26/11/2014 – È stato votato e approvato alla Camera dei deputati il Jobs Act, e subito sono scattate le proteste nelle fabbriche del reggiano spinte dalla Cgil. “Il testo approvato – sostiene il sindacato di via Roma – ribadisce le volontà del Governo già espresse in sede di voto di fiducia al Senato, di produrre un arretramento pesantissimo del sistema dei diritti nel lavoro spacciandolo per un incentivo alla nuova occupazione, come se la facilità di licenziare senza giusta causa potesse creare nuovi posti di lavoro falcidiati dalla crisi”
Così, “nella giornata di oggi in alcune aziende si è concretizzata una pronta reazione di protesta al voto della camera dei deputati sul jobs act”.
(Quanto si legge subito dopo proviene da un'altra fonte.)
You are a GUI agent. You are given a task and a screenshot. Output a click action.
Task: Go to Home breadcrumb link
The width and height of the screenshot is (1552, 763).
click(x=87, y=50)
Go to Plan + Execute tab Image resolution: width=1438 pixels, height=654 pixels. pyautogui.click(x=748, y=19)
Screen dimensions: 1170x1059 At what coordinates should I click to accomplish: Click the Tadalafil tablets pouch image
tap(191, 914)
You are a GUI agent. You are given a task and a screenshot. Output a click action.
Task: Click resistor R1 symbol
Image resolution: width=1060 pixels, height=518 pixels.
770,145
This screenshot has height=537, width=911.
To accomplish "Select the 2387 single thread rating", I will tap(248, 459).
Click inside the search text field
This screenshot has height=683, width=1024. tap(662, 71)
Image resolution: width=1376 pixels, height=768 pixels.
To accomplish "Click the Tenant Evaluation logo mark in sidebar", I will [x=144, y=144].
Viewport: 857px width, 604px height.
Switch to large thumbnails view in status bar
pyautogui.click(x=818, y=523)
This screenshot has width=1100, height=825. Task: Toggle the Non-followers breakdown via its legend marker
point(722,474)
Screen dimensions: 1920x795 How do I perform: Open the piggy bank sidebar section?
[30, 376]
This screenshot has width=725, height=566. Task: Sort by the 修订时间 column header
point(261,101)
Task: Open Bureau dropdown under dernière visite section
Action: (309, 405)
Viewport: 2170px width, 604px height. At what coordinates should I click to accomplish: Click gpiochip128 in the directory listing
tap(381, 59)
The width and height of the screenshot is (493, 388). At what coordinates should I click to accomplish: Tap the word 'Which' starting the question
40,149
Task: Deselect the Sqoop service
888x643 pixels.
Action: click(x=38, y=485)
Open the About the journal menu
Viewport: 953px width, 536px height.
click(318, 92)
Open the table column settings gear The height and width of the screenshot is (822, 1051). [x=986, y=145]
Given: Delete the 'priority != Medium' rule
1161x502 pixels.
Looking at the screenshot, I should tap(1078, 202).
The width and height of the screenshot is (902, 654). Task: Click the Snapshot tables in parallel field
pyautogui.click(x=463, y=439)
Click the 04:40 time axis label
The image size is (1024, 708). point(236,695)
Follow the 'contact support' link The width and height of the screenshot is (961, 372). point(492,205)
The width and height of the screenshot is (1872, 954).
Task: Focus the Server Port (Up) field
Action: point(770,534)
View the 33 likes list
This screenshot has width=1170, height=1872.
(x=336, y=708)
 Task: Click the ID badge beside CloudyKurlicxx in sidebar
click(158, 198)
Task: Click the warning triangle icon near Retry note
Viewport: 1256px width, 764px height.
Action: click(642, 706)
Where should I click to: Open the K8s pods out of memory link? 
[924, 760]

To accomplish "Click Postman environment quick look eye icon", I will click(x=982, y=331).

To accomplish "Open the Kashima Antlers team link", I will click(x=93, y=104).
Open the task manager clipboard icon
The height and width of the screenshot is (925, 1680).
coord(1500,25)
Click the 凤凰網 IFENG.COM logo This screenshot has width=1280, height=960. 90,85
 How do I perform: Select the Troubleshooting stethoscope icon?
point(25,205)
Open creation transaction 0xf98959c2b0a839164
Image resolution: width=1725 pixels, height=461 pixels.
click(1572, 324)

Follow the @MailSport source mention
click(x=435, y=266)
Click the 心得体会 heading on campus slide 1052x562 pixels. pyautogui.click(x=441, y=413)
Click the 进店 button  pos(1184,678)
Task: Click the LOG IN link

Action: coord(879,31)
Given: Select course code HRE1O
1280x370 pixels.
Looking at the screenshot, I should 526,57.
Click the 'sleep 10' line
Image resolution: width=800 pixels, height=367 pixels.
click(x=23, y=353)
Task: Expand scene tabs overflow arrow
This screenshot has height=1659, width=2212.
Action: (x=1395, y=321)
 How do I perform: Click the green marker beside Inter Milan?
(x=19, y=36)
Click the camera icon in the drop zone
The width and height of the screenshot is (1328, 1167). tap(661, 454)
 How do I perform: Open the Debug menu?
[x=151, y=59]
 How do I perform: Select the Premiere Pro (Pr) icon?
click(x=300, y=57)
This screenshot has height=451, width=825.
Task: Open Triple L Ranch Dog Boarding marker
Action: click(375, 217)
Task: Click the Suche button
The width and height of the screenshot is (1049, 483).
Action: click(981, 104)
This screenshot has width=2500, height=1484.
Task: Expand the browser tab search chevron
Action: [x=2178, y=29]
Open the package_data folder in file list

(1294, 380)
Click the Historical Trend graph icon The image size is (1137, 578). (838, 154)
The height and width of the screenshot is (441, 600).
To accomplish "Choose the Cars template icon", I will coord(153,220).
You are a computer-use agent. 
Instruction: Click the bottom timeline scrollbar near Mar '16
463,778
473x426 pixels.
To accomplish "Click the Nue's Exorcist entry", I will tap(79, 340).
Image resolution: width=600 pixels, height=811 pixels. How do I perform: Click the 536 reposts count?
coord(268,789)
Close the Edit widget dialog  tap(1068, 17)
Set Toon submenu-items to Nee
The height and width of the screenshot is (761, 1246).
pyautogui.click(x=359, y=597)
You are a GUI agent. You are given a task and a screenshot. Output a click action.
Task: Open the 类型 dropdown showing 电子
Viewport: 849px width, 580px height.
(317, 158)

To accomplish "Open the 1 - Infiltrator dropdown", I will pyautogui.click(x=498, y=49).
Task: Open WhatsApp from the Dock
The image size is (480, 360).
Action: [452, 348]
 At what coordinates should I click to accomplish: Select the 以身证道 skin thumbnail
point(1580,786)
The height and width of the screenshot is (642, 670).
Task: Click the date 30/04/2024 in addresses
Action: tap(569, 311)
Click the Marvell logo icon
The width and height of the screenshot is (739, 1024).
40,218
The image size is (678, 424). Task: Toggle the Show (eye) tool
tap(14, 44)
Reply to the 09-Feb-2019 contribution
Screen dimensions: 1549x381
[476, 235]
Nel villaggio Crostolo a Reggio Emilia si sono fermati i lavoratori della Brevini power transmission e Bucher Hydraulics, Brevini fluid power e delle altre aziende della zona: sono usciti alle ore 9.45 formando un corteo che si è riversato  su via dei Gonzaga e ha proseguito fino alla tangenziale, bloccando il traffico per circa un due ore”

Due ulteriori iniziative si sono realizzate nella Zona di
Correggio:
• nel Comune di Correggio dove  sono scesi in strada i lavoratori delle aziende Veroni, Veroni Cotti, Grandi Pastai Italiani, Agricola Tre Valli(ex Montorsi), Rexnord Flattop Europe,  Pibiplast, Isiplast, Manifattura Riese, Cattini, Marplast, Dow Chemical, Spal Automotive, Corghi, Argo San Martino, Sicam-Bosh, Ama, Manzini Flli, Isal, Giuliano  Group, Stampotecnica, Snap-on, Paterlini, Open Co (ex Cormo) e tante
altre aziende medio piccole di tutti i settori. I lavoratori hanno sfilato in corteo fino alla rotonda della tangenziale per Carpi passando davanti alla Spal;
• a Fabbrico si sono fermati i lavoratori delle aziende Argo tractors, Landini, Butler, Revifa, Fabbricese, Seat, Lodi, La tecnica e di altre aziende della zona formando un altro corteo
cittadino per le strade di Fabbrico.

Domani,giovedì a Castellarano è prevista un’altra iniziativa di protesta “nell’ambito delle iniziative di mobilitazione della Cgil che proseguiranno anche nei prossimi giorni fino a culminare nello sciopero generale del 12 Dicembre 2014”.